* [Brief]:
Nothing in the listing may be skipped; transcribe all of it as written.

* [Source material]:
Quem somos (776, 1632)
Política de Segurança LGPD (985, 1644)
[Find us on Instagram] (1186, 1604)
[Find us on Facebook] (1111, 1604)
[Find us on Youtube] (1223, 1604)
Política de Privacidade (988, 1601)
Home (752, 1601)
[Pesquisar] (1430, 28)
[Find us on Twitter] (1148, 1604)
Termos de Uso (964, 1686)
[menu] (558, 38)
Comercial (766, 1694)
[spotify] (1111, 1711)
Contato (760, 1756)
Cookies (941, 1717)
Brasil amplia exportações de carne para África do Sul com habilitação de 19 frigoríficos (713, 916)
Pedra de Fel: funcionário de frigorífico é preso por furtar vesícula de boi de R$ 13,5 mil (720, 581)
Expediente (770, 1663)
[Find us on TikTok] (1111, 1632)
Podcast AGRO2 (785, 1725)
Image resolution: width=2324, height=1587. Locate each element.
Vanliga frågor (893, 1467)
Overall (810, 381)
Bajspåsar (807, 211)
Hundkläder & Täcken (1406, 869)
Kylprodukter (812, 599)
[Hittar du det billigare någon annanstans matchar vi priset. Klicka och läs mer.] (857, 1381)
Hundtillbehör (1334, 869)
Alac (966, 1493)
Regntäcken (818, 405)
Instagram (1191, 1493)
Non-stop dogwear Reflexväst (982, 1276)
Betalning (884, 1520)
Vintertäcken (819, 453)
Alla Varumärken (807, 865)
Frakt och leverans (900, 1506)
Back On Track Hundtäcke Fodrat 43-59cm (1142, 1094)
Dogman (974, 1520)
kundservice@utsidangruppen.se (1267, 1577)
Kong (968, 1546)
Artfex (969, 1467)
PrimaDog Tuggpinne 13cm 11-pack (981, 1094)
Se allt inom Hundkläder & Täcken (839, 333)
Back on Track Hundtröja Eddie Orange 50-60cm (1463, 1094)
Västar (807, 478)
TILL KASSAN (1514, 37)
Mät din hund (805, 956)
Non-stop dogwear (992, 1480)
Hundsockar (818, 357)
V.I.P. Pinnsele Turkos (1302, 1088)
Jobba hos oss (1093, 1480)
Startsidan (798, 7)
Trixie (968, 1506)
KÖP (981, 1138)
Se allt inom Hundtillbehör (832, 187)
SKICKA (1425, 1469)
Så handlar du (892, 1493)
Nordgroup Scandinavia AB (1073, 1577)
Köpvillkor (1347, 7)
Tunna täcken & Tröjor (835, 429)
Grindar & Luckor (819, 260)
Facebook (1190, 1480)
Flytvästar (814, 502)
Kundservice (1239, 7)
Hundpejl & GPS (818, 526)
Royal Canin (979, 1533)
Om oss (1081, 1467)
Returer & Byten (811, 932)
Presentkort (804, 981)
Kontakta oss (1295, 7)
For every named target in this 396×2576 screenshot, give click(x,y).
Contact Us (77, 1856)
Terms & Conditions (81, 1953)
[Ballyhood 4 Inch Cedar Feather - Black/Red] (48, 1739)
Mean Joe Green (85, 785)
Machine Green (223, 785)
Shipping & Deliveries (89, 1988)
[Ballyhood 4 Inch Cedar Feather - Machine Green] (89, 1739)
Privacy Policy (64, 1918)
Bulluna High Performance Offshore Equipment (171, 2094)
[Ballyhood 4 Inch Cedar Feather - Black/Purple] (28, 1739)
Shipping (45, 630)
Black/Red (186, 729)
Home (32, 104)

* [Task output]:
Quem somos (776, 1632)
Política de Segurança LGPD (985, 1644)
[Find us on Instagram] (1186, 1604)
[Find us on Facebook] (1111, 1604)
[Find us on Youtube] (1223, 1604)
Política de Privacidade (988, 1601)
Home (752, 1601)
[Pesquisar] (1430, 28)
[Find us on Twitter] (1148, 1604)
Termos de Uso (964, 1686)
[menu] (558, 38)
Comercial (766, 1694)
[spotify] (1111, 1711)
Contato (760, 1756)
Cookies (941, 1717)
Brasil amplia exportações de carne para África do Sul com habilitação de 19 frigoríficos (713, 916)
Pedra de Fel: funcionário de frigorífico é preso por furtar vesícula de boi de R$ 13,5 mil (720, 581)
Expediente (770, 1663)
[Find us on TikTok] (1111, 1632)
Podcast AGRO2 (785, 1725)
Image resolution: width=2324, height=1587. Locate each element.
Vanliga frågor (893, 1467)
Overall (810, 381)
Bajspåsar (807, 211)
Hundkläder & Täcken (1406, 869)
Kylprodukter (812, 599)
[Hittar du det billigare någon annanstans matchar vi priset. Klicka och läs mer.] (857, 1381)
Hundtillbehör (1334, 869)
Alac (966, 1493)
Regntäcken (818, 405)
Instagram (1191, 1493)
Non-stop dogwear Reflexväst (982, 1276)
Betalning (884, 1520)
Vintertäcken (819, 453)
Alla Varumärken (807, 865)
Frakt och leverans (900, 1506)
Back On Track Hundtäcke Fodrat 43-59cm (1142, 1094)
Dogman (974, 1520)
kundservice@utsidangruppen.se (1267, 1577)
Kong (968, 1546)
Artfex (969, 1467)
PrimaDog Tuggpinne 13cm 11-pack (981, 1094)
Se allt inom Hundkläder & Täcken (839, 333)
Back on Track Hundtröja Eddie Orange 50-60cm (1463, 1094)
Västar (807, 478)
TILL KASSAN (1514, 37)
Mät din hund (805, 956)
Non-stop dogwear (992, 1480)
Hundsockar (818, 357)
V.I.P. Pinnsele Turkos (1302, 1088)
Jobba hos oss (1093, 1480)
Startsidan (798, 7)
Trixie (968, 1506)
KÖP (981, 1138)
Se allt inom Hundtillbehör (832, 187)
SKICKA (1425, 1469)
Så handlar du (892, 1493)
Nordgroup Scandinavia AB (1073, 1577)
Köpvillkor (1347, 7)
Tunna täcken & Tröjor (835, 429)
Grindar & Luckor (819, 260)
Facebook (1190, 1480)
Flytvästar (814, 502)
Kundservice (1239, 7)
Hundpejl & GPS (818, 526)
Royal Canin (979, 1533)
Om oss (1081, 1467)
Returer & Byten (811, 932)
Presentkort (804, 981)
Kontakta oss (1295, 7)
For every named target in this 396×2576 screenshot, give click(x,y).
Contact Us (77, 1856)
Terms & Conditions (81, 1953)
[Ballyhood 4 Inch Cedar Feather - Black/Red] (48, 1739)
Mean Joe Green (85, 785)
Machine Green (223, 785)
Shipping & Deliveries (89, 1988)
[Ballyhood 4 Inch Cedar Feather - Machine Green] (89, 1739)
Privacy Policy (64, 1918)
Bulluna High Performance Offshore Equipment (171, 2094)
[Ballyhood 4 Inch Cedar Feather - Black/Purple] (28, 1739)
Shipping (45, 630)
Black/Red (186, 729)
Home (32, 104)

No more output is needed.